Policy paper

Health and Care Bill: medicine information systems

Updated 10 March 2022

This was published under the 2019 to 2022 Johnson Conservative government

The report of the Independent Medicines and Medical Devices Safety Review said:

We want to see a registry for all women on anti-epileptic drugs who become pregnant, to include mandatory reporting and data relating to them and their child(ren) collated over lifetimes. This should not be limited to sodium valproate but should also include all AEDs [anti-epileptic drugs]. We have heard from patients and experts who are concerned that the long-term outcomes of the newer generation of AEDs are not yet known … This registry could potentially be expanded to collect data on paternal and transgenerational effects.

This fact sheet explains how the government plans to improve patient safety in the UK through powers to establish and operate medicines information systems to enable the creation of UK-wide medicines registries.

Background

After a medicine is placed on the UK market continued monitoring of the medicine is important to ensure its safe use.
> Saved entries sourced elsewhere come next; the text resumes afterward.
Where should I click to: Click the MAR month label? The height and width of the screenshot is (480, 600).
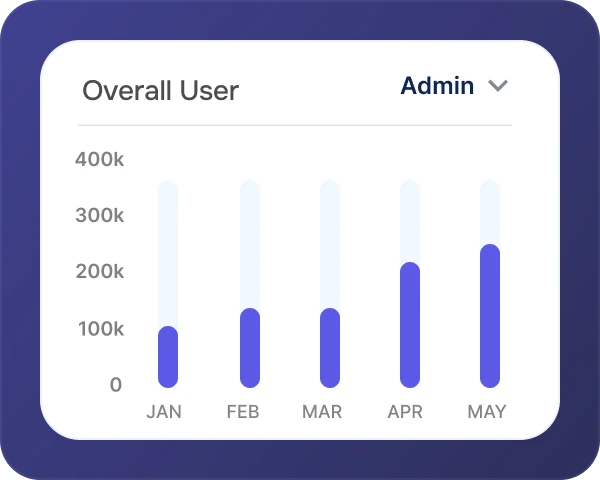[322, 412]
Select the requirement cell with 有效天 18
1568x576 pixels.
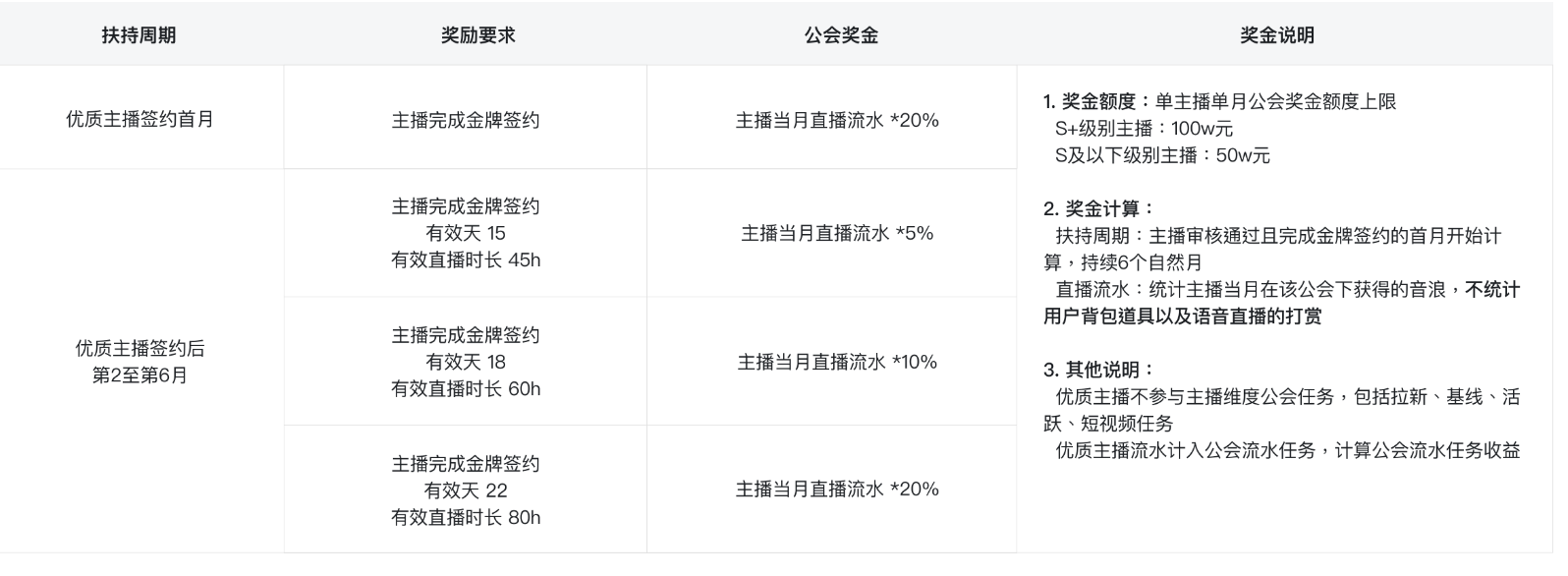(466, 362)

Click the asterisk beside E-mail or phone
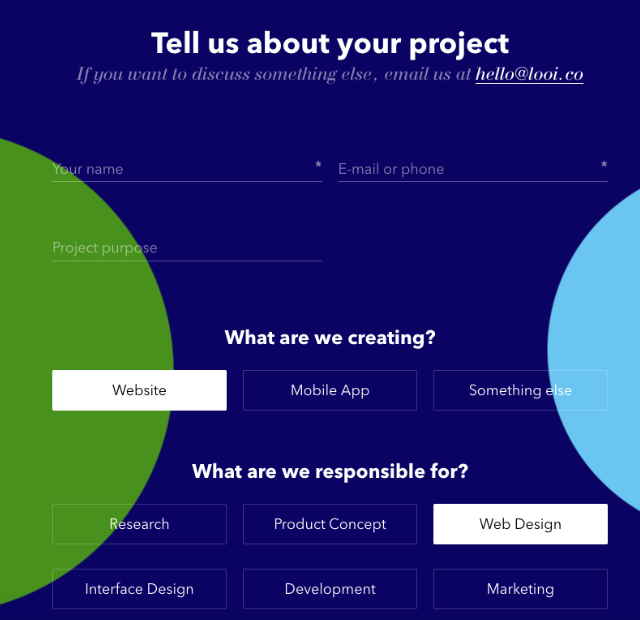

Registries are organised systems that continuously collect relevant data, evaluate meaningful outcomes and comprehensively cover a defined population, in order to improve the quality of patient care. Medicines registries can drive improvements to patient safety by generating evidence on the use, safety, and effectiveness of medicines.

There is greater need for information to be captured on the use of certain medicines where there are known, or potential for, concerns to patient safety, to enable earlier identification of risks and to ensure patients and prescribers have the information they need to make better informed decisions. The evidence built from a medicines registry can be used to support local clinical practice, monitor compliance with measures intended to reduce risk to patients, enable the exploration of trends in prescribing and changes in practice, and help with our understanding of patient experiences.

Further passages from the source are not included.